Trecho:
============

Foi nessa "idade das trevas" da música pop brasileira, liderada pelo sucesso estrondoso do É o Tchan, que "bunda" e "rebolado" tornaram-se duas palavras repetidas à exaustão nos hits radiofônicos. Nunca o analfabetismo foi tão prestigiado como pré-requisito no currículo de um compositor. Era meado da década de 1990 e o Brasil conhecia, pela primeira vez na história, uma "banda" cujo principal destaque não era nenhum dos músicos ou dos cantores, mas sim as dançarinas em performances rebolantes. Carla Perez, dona do rebolado mais famoso, tornou-se, assim, símbolo de um dos piores momentos na história da indústria fonográfica brasileira. E o que a tornava tão especial? Simples: a bunda. Isto mesmo: ela não tocava nenhum instrumento, tampouco cantava; tudo o que fazia era rebolar a bunda como ninguém. E assim era forjado um ídolo pop na "idade das trevas" da axé music

 Patrimônio nacional


A cantora Miley Cyrus durante sua performance de "Blurred Lines" no VMA 2013 da MTV:
twerk com Robin Thicke escandalizou os Estados Unidos.

============

Dados fornecidos:

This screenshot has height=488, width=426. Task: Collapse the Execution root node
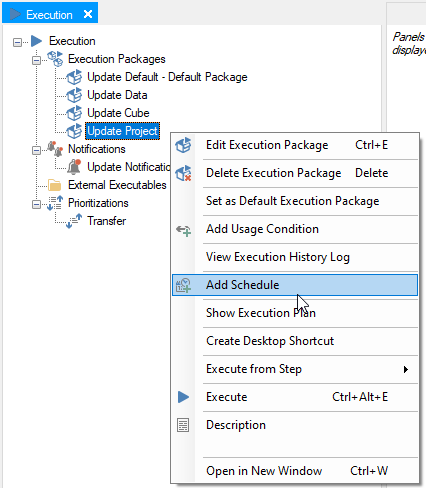(17, 42)
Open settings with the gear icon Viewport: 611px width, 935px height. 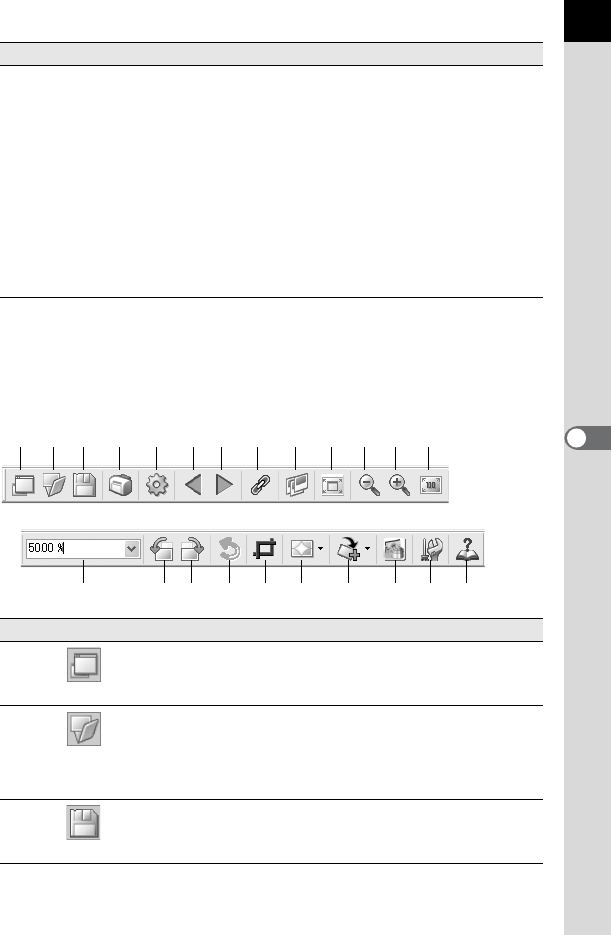pyautogui.click(x=157, y=485)
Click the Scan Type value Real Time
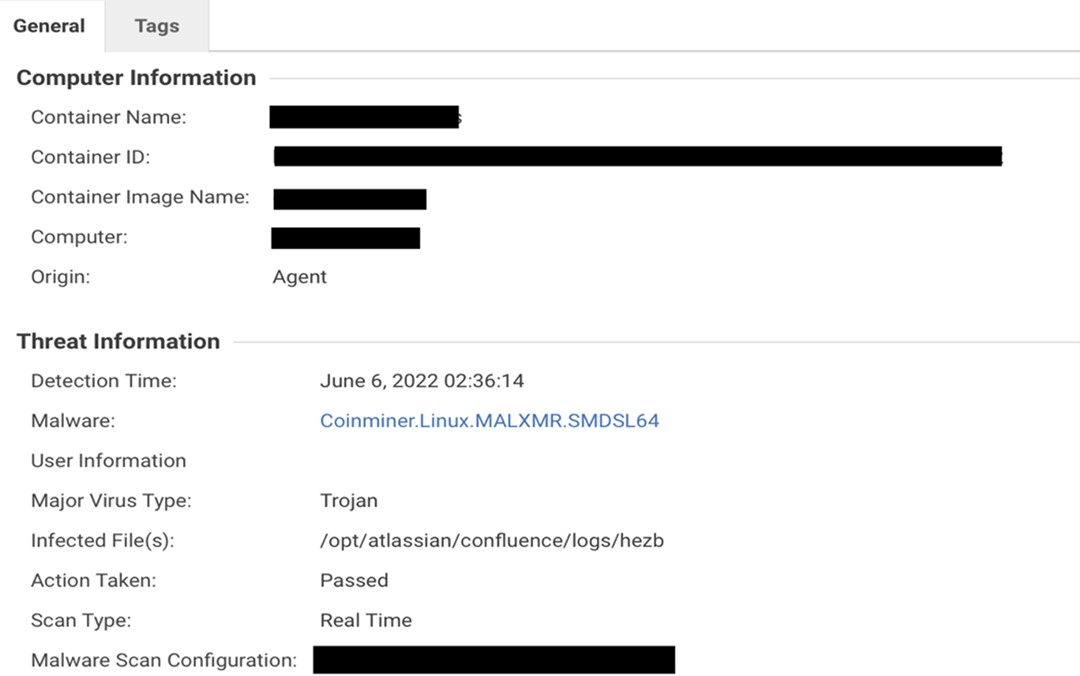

============

Objetivo do exercício:
Cite literalmente, do trecho sobre a axé music, a passagem de "Patrimônio nacional" até "os Estados Unidos.".

Resposta a seguir:
Patrimônio nacional


A cantora Miley Cyrus durante sua performance de "Blurred Lines" no VMA 2013 da MTV:
twerk com Robin Thicke escandalizou os Estados Unidos.